▸ Testo della pagina:
La violenza psichica nella violenza fisica.

Di Carla Corradi

E-mail: lallacorradi@libero.it

 

Acquerello di C.Corradi

 

 

Ci sono parole, comportamenti che nessuna legge punisce e che possono uccidere psichicamente una persona o almeno ferirla in modo grave e spesso irreversibile.
La provocazione continua, l'offesa, la disistima, la derisione, la svalutazione, la coercizione, il ricatto, la minaccia, il silenzio, la privazione della libertà, la menzogna e il tradimento della fiducia riposta, l'isolamento sono alcune forme in cui si manifesta la violenza psicologica.

Come si può definire la violenza psichica? È quella strategia che mira a uccidere, distruggere, annientare, portare al suicidio una persona, senza sporcarsi le mani con spargimento di sangue. La caratteristica fondamentale di questi comportamenti è la crudeltà esercitata dall'aggressore, il quale ben sa che lesioni fisiche o violenze sessuali potrebbero essere punibili come reato.

Le strategie che mette in atto chi decide di annientare un essere umano sono molto subdole e mirano prima di tutto ad anestetizzare la vittima designata in modo che non possa reagire. Spesso, specie nell'ambito familiare, con essa si è prima instaurato un legame affettivo, per cui è già difficile individuare il limite sottile che separa un rapporto funzionante ancora da quello decisamente patologico. L'aggressore manda spesso messaggi contrastanti nel senso che dice una cosa e ne pensa un'altra (doppio legame), mettendo in questo modo l'oggetto delle sue manovre in uno stato di confusione e nell'incapacità a capire cosa sta succedendo. Né la vittima ha la possibilità di chiarire, perché l'interruzione della comunicazione bilaterale è un'altra delle manovre che l'aggressore instaura. Subentra così il senso di colpa di chi inizia a subire e con esso un tentativo di perfezionismo per cercare di spostare o annullare il bersaglio. Se tenta una reazione, dopo un periodo lungo di esasperazione, allora viene accusata di essere cattiva o malata.

Ho esercitato la psicoterapia per quasi trent'anni e molte volte mi sono trovata verificare quanto peso abbiano dovuto nei miei clienti i comportamenti sopra elencati, quanto siano stati causa del mare dell'anima e quanto abbiano intaccato la gioia di vivere e di crescere.
Ho visto donne a cui fisicamente non era stato torto un capello, ma che erano state sistematicamente distrutte nella loro identità e nel loro ruolo di donne e di madri.
Ho aiutato donne che da bambine erano state violentate da padri, fratelli, parenti e amici e che hanno sempre taciuto, perché la colpa era stata fatta cadere su di loro, o il silenzio era stato estorto con la minaccia di alta violenza. Ho pure molto frequentemente curato il mal d'amore, come si dice, ma condito da menzogne, inganni, infedeltà, che sono aggravanti di una situazione già di per sé dolorosa. E, anche se conosco le motivazioni psichiche dell'aggressore, sono qui per denunciare nel sociale le cause che necessitano di un intervento più esteso.

▸ Insieme di dati:
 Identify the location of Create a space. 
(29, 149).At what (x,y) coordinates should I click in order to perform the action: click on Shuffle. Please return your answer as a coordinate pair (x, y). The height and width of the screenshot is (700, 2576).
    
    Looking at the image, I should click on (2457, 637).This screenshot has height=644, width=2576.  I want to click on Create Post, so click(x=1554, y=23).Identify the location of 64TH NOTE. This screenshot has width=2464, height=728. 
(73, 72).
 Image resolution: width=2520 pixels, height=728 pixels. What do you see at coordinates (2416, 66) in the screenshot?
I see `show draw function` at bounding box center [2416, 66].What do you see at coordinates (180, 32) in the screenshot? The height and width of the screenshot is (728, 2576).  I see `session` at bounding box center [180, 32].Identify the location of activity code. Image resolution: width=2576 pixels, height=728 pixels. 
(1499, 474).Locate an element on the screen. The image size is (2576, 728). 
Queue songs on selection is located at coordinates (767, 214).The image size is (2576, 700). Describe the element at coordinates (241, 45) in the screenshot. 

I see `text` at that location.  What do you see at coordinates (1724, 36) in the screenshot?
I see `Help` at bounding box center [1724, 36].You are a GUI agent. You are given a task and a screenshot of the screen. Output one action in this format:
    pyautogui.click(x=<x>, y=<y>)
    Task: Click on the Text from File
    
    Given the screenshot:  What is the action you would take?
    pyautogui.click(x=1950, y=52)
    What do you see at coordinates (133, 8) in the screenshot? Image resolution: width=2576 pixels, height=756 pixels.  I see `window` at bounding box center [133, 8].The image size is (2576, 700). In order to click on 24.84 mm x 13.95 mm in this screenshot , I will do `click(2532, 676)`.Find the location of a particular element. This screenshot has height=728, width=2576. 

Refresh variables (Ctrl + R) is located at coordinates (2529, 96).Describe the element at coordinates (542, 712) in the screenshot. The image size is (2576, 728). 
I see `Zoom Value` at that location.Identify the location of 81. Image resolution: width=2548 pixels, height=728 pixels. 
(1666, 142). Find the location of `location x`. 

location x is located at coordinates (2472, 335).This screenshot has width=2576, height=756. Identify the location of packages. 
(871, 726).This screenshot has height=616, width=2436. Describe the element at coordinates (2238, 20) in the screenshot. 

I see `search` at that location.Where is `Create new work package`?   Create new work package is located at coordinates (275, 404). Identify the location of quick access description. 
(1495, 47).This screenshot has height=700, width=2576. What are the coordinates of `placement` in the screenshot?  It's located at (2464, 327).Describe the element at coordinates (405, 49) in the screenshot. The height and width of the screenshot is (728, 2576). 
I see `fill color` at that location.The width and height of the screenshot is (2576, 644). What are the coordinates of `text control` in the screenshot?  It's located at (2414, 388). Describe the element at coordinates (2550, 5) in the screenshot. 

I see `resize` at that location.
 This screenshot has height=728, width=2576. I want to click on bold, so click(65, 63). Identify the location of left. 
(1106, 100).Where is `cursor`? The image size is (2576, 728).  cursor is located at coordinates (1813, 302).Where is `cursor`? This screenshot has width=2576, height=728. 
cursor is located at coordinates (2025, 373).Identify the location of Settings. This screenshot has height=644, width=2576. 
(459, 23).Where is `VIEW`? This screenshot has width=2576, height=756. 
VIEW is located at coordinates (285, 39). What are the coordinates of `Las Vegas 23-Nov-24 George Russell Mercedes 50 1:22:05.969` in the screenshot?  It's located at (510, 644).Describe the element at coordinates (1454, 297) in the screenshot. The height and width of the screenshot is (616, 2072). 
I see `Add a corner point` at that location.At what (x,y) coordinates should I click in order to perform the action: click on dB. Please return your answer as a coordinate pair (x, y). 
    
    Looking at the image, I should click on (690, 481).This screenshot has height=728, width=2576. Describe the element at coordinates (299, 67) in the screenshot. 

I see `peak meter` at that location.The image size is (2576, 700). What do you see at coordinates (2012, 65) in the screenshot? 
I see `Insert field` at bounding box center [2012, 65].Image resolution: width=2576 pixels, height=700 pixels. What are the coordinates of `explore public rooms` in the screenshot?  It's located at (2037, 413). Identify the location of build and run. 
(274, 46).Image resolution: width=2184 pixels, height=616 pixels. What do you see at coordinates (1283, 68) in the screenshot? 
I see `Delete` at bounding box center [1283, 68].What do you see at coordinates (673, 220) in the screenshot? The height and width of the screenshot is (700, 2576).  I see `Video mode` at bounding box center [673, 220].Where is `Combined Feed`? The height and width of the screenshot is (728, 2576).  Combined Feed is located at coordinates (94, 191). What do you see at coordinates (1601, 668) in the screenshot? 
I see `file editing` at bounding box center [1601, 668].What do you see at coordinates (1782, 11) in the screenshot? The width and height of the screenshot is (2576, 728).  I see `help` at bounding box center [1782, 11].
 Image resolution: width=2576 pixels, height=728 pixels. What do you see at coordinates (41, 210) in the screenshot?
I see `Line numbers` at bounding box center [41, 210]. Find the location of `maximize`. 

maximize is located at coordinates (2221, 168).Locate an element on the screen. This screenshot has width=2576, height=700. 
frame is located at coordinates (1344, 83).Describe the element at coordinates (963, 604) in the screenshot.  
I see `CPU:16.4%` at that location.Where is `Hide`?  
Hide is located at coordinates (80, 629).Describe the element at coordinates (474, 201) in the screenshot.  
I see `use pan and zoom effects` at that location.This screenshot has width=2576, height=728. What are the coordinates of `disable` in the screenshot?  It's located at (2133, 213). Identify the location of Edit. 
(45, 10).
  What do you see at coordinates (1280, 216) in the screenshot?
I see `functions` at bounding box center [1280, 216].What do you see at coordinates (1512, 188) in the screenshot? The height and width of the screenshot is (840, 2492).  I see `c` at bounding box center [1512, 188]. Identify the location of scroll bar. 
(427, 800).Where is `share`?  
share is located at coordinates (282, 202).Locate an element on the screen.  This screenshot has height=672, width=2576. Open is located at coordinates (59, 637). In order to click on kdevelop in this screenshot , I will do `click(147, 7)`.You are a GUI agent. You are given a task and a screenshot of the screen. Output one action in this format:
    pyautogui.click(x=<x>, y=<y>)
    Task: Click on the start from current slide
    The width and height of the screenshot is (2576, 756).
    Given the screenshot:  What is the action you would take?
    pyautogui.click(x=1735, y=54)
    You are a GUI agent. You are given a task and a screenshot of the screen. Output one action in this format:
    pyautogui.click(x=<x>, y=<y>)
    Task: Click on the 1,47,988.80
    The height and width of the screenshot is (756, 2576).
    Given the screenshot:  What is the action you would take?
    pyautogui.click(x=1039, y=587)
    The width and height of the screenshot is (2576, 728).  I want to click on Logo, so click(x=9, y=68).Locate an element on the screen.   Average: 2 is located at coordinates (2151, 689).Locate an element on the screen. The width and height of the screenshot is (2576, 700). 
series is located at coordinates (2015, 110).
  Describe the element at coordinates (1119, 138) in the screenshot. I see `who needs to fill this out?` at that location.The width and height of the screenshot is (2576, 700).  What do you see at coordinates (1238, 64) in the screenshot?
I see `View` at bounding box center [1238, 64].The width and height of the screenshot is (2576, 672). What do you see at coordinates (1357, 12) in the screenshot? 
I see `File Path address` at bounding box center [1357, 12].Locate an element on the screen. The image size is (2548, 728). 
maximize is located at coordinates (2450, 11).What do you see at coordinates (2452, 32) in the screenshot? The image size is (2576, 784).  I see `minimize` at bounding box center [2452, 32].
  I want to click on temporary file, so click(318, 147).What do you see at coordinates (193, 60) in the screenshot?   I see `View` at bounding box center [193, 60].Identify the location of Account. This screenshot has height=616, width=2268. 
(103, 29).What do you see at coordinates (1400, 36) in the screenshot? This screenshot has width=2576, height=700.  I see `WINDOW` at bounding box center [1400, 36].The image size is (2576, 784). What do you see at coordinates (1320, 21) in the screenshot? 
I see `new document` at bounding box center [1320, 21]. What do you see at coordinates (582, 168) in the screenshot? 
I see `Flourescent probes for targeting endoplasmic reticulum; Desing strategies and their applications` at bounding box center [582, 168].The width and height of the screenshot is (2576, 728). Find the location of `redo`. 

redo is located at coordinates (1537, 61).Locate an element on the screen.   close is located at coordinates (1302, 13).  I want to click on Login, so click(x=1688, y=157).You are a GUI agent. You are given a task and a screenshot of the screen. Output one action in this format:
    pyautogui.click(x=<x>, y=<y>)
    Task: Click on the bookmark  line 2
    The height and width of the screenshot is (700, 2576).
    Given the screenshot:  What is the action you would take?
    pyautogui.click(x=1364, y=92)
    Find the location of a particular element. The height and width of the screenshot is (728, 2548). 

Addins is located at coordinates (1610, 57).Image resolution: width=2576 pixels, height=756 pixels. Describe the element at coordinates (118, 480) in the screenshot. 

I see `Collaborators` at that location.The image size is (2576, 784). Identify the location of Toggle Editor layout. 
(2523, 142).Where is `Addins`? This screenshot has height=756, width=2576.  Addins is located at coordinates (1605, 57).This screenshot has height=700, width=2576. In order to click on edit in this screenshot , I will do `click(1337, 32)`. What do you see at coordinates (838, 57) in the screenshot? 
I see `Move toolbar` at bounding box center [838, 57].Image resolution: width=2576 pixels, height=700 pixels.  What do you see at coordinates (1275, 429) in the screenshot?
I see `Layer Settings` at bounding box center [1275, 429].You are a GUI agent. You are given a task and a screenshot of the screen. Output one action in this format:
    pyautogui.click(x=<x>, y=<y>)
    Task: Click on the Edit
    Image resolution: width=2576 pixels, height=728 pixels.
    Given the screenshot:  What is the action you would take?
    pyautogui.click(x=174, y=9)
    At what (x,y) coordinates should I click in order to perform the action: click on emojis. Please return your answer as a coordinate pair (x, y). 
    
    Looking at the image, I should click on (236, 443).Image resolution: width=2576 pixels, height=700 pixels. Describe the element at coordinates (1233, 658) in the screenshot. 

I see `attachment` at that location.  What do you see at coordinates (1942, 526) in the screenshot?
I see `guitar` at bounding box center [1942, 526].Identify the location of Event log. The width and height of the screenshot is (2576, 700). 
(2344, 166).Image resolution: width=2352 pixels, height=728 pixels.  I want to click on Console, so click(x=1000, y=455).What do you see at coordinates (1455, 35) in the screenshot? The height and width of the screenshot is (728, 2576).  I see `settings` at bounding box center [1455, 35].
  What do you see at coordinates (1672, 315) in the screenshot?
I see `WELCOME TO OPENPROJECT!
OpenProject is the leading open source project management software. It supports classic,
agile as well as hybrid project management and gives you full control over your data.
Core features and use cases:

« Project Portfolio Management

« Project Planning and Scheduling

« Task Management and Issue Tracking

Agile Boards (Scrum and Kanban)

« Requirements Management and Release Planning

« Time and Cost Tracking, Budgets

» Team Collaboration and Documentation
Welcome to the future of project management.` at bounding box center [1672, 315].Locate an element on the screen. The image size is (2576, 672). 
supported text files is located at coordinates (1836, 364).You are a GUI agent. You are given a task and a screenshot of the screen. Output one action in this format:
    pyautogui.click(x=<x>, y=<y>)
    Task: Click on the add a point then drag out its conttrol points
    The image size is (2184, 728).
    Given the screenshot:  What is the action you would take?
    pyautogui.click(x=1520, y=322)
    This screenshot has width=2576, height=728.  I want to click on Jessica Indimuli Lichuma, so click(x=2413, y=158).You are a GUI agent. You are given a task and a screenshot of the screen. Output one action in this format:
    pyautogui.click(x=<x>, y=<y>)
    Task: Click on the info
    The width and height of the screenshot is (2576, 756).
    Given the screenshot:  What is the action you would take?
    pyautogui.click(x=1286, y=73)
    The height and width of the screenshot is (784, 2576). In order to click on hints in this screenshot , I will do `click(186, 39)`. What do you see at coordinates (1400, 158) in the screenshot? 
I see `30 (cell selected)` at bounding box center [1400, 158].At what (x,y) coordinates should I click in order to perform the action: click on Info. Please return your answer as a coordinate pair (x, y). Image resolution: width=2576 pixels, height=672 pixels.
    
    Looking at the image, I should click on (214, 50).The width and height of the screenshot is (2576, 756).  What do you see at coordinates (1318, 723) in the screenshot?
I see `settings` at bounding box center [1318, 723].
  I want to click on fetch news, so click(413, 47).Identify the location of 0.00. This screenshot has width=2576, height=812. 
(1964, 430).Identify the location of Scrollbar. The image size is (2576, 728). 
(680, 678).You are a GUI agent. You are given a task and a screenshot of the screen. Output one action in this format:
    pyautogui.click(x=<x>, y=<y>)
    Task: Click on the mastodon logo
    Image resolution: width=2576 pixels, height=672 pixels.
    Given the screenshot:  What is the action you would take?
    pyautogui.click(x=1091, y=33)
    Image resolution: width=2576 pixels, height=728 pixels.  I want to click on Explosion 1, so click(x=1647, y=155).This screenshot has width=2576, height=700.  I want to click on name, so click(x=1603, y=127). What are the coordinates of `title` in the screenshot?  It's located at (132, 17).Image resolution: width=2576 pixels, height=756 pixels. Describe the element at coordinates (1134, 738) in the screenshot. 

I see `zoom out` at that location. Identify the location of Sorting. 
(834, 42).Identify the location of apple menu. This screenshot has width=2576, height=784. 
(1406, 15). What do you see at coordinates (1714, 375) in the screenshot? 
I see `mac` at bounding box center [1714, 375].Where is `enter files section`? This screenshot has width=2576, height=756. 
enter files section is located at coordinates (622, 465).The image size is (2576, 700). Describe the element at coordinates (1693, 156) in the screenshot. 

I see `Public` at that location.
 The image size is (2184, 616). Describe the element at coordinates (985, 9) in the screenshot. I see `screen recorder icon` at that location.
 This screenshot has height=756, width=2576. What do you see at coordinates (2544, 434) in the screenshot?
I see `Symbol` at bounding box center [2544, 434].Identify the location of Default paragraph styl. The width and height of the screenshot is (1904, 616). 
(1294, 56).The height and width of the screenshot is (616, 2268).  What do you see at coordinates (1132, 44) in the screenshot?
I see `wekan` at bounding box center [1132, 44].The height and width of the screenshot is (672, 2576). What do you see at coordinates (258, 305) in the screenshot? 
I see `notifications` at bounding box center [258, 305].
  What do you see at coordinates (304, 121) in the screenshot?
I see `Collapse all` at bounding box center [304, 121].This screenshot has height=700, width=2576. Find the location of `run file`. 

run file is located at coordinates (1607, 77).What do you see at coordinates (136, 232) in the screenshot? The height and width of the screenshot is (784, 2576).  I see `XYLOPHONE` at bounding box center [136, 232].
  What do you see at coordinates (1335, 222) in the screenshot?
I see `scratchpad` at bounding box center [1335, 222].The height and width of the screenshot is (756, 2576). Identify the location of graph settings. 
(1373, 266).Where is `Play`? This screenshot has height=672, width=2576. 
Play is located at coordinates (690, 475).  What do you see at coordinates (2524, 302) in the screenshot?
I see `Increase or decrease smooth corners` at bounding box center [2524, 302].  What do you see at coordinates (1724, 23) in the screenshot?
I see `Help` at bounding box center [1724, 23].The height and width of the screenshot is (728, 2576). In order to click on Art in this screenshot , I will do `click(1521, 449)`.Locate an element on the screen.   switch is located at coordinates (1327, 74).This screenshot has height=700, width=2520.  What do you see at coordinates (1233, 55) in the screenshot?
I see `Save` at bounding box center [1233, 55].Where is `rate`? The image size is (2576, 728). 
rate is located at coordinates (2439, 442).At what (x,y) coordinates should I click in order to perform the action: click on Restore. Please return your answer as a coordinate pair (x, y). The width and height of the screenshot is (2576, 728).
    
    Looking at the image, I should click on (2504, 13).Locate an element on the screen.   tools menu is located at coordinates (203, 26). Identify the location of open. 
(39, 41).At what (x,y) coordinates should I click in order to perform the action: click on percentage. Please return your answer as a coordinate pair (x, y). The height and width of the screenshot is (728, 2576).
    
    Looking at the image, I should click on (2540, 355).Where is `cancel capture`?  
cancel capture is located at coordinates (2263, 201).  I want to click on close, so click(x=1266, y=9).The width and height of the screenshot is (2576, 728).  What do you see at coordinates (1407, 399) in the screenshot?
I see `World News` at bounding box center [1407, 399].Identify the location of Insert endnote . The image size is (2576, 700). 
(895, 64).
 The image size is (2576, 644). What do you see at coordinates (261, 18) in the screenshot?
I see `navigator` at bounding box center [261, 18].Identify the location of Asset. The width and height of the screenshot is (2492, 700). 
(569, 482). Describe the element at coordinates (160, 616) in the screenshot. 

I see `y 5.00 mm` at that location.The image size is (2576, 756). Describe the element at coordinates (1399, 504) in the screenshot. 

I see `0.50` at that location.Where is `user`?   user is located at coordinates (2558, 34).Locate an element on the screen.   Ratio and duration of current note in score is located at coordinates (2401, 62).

▸ Compito:
Ricopia tutto il passo del testo sulla violenza psichica da "E-mail: lallacorradi@libero.it" giù fino a "punibili come reato.", ridenominando "violenza psicologica" in "violenza emotiva". Per questo lavoro i dati non servono.

▸ Risultato:
E-mail: lallacorradi@libero.it

 

Acquerello di C.Corradi

 

 

Ci sono parole, comportamenti che nessuna legge punisce e che possono uccidere psichicamente una persona o almeno ferirla in modo grave e spesso irreversibile.
La provocazione continua, l'offesa, la disistima, la derisione, la svalutazione, la coercizione, il ricatto, la minaccia, il silenzio, la privazione della libertà, la menzogna e il tradimento della fiducia riposta, l'isolamento sono alcune forme in cui si manifesta la violenza emotiva.

Come si può definire la violenza psichica? È quella strategia che mira a uccidere, distruggere, annientare, portare al suicidio una persona, senza sporcarsi le mani con spargimento di sangue. La caratteristica fondamentale di questi comportamenti è la crudeltà esercitata dall'aggressore, il quale ben sa che lesioni fisiche o violenze sessuali potrebbero essere punibili come reato.